Naola ouvrit les yeux sur une pièce sombre et chargée de l'odeur âcre de l'huile d'éclairage. Un parfum qu'elle apprenait à aimer, car elle l'associait à la chambre de Maden.

« Là, elle a bougé !

— Écarte-toi, Louve ! », gronda Kayané.

La mécamage entra dans le champ de vision de Naola, mais elle eut du mal à distinguer ses contours noirs dans la pénombre. La sorcière tenta de se lever, mais la jeune femme posa sa main sur son épaule, avec précaution.

« Doucement, tu te sentiras pas mieux assise, dit-elle à voix basse.

— Faut... je mange... » articula l'adolescente en refermant les yeux.

La tête lui tournait. Kayané la redressa avec beaucoup de soin et lui présenta une cuillère pleine d'un liquide fumant. Elle descendit le bol à petites gorgées. Jamais une soupe ne lui avait parue si bonne. Louve lui glissa un morceau de viande séchée entre les mains. Elle le dévora et poussa un soupir rassasié.

« Maden ? interrogea-t-elle en s'allongeant.

— Parti bosser, mais il est resté à te veiller tout le temps... »

Elle reposait au beau milieu de la piaule du couple, sous un véritable nid de couvertures dans lequel elle se lova. Elle entendit à peine Louve lui répondre, avant de se rendormir.

*

Maden était là, lorsqu'elle se réveilla la seconde fois. Allongé à ses côtés, il la tenait contre lui, délicatement. Elle s'était blottie contre son torse pendant son sommeil, recroquevillée, le front au creux de son épaule.

« Comment tu te sens ? » demanda-t-il à voix basse, anxieux.

Elle répondit en se hissant jusqu'à sa bouche et en l'embrassant. Puis, elle grogna de douleur, s'écarta, repoussa les draps et remonta son t-shirt pour découvrir son ventre. Indemne et sans aucune trace physique. Pourtant, à l'endroit où les mécas l'avaient drainée, sa peau restait sensible. Le moindre frottement lançait des signaux d'alarme dans tout son corps.

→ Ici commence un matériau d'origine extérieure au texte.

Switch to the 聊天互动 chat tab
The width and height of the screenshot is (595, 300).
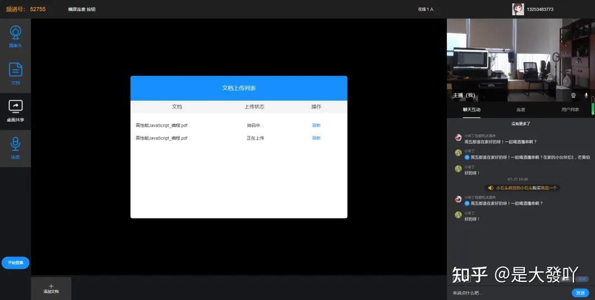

Naola se laissa retomber sur le dos avec un faible gémissement. Maden, penché au-dessus d'elle, fit passer un bol de soupe dans son champ de vision.

« T'as faim ? »

Elle hocha la tête, se redressa, vida la ration et soupira d'aise.

« J'avais pas mangé depuis des jours », expliqua-t-elle, comme pour justifier sa goinfrerie.

Elle relata, à mots décousus, sa grève de la faim, puis la façon dont Mordret l'avait mise à la porte, et, enfin, son arrivée dans l'immeuble. Sa gorge se bloqua et elle ne sut poursuivre son récit.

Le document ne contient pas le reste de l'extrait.